:: About this task ::
Would you restate the data exactly as given?

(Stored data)
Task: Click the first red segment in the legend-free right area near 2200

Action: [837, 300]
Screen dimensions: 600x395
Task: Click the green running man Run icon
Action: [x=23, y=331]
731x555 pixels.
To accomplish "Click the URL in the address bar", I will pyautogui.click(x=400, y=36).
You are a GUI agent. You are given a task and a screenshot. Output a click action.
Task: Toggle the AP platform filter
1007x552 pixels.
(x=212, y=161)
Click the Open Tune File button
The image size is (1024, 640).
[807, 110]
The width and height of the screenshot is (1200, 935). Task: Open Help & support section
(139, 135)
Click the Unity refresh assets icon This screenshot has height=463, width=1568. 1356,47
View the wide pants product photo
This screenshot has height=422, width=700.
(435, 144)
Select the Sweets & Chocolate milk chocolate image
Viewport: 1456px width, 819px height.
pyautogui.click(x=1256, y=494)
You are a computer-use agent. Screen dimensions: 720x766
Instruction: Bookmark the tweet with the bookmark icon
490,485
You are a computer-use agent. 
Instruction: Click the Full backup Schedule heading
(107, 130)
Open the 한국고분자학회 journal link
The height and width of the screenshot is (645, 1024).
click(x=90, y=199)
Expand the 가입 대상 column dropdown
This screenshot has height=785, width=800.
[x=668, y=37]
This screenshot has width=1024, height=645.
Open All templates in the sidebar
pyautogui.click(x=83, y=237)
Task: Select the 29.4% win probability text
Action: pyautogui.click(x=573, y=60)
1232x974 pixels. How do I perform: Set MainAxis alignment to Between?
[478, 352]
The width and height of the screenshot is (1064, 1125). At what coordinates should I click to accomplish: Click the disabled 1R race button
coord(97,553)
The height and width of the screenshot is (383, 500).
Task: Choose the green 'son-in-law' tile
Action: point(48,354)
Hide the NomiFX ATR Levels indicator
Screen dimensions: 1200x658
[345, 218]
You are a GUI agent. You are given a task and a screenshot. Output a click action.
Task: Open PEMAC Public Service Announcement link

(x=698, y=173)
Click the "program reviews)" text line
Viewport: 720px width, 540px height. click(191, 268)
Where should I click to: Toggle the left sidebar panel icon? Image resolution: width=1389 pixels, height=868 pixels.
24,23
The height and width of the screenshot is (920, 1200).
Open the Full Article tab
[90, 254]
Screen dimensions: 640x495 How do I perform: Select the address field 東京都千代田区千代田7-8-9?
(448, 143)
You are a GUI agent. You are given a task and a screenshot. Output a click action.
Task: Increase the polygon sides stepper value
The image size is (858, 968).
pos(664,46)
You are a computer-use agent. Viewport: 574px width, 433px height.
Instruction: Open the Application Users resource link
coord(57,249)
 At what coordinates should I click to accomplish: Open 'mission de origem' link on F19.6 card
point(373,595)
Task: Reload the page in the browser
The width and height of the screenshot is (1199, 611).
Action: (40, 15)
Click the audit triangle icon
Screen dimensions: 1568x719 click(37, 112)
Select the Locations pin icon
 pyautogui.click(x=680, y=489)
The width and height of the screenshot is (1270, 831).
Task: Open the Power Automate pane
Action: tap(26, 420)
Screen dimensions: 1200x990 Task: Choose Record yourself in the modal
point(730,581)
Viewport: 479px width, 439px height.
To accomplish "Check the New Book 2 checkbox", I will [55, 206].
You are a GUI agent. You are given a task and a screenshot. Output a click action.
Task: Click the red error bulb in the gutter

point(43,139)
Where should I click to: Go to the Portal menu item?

:: Answer space ::
Task: Click the first red segment in the legend-free right area near 2200

Action: [837, 300]
Screen dimensions: 600x395
Task: Click the green running man Run icon
Action: [x=23, y=331]
731x555 pixels.
To accomplish "Click the URL in the address bar", I will pyautogui.click(x=400, y=36).
You are a GUI agent. You are given a task and a screenshot. Output a click action.
Task: Toggle the AP platform filter
1007x552 pixels.
(x=212, y=161)
Click the Open Tune File button
The image size is (1024, 640).
[807, 110]
The width and height of the screenshot is (1200, 935). Task: Open Help & support section
(139, 135)
Click the Unity refresh assets icon This screenshot has height=463, width=1568. 1356,47
View the wide pants product photo
This screenshot has height=422, width=700.
(435, 144)
Select the Sweets & Chocolate milk chocolate image
Viewport: 1456px width, 819px height.
pyautogui.click(x=1256, y=494)
You are a computer-use agent. Screen dimensions: 720x766
Instruction: Bookmark the tweet with the bookmark icon
490,485
You are a computer-use agent. 
Instruction: Click the Full backup Schedule heading
(107, 130)
Open the 한국고분자학회 journal link
The height and width of the screenshot is (645, 1024).
click(x=90, y=199)
Expand the 가입 대상 column dropdown
This screenshot has height=785, width=800.
[x=668, y=37]
This screenshot has width=1024, height=645.
Open All templates in the sidebar
pyautogui.click(x=83, y=237)
Task: Select the 29.4% win probability text
Action: pyautogui.click(x=573, y=60)
1232x974 pixels. How do I perform: Set MainAxis alignment to Between?
[478, 352]
The width and height of the screenshot is (1064, 1125). At what coordinates should I click to accomplish: Click the disabled 1R race button
coord(97,553)
The height and width of the screenshot is (383, 500).
Task: Choose the green 'son-in-law' tile
Action: point(48,354)
Hide the NomiFX ATR Levels indicator
Screen dimensions: 1200x658
[345, 218]
You are a GUI agent. You are given a task and a screenshot. Output a click action.
Task: Open PEMAC Public Service Announcement link

(x=698, y=173)
Click the "program reviews)" text line
Viewport: 720px width, 540px height. click(191, 268)
Where should I click to: Toggle the left sidebar panel icon? Image resolution: width=1389 pixels, height=868 pixels.
24,23
The height and width of the screenshot is (920, 1200).
Open the Full Article tab
[90, 254]
Screen dimensions: 640x495 How do I perform: Select the address field 東京都千代田区千代田7-8-9?
(448, 143)
You are a GUI agent. You are given a task and a screenshot. Output a click action.
Task: Increase the polygon sides stepper value
The image size is (858, 968).
pos(664,46)
You are a computer-use agent. Viewport: 574px width, 433px height.
Instruction: Open the Application Users resource link
coord(57,249)
 At what coordinates should I click to accomplish: Open 'mission de origem' link on F19.6 card
point(373,595)
Task: Reload the page in the browser
The width and height of the screenshot is (1199, 611).
Action: (40, 15)
Click the audit triangle icon
Screen dimensions: 1568x719 click(37, 112)
Select the Locations pin icon
 pyautogui.click(x=680, y=489)
The width and height of the screenshot is (1270, 831).
Task: Open the Power Automate pane
Action: tap(26, 420)
Screen dimensions: 1200x990 Task: Choose Record yourself in the modal
point(730,581)
Viewport: 479px width, 439px height.
To accomplish "Check the New Book 2 checkbox", I will [55, 206].
You are a GUI agent. You are given a task and a screenshot. Output a click action.
Task: Click the red error bulb in the gutter

point(43,139)
Where should I click to: Go to the Portal menu item?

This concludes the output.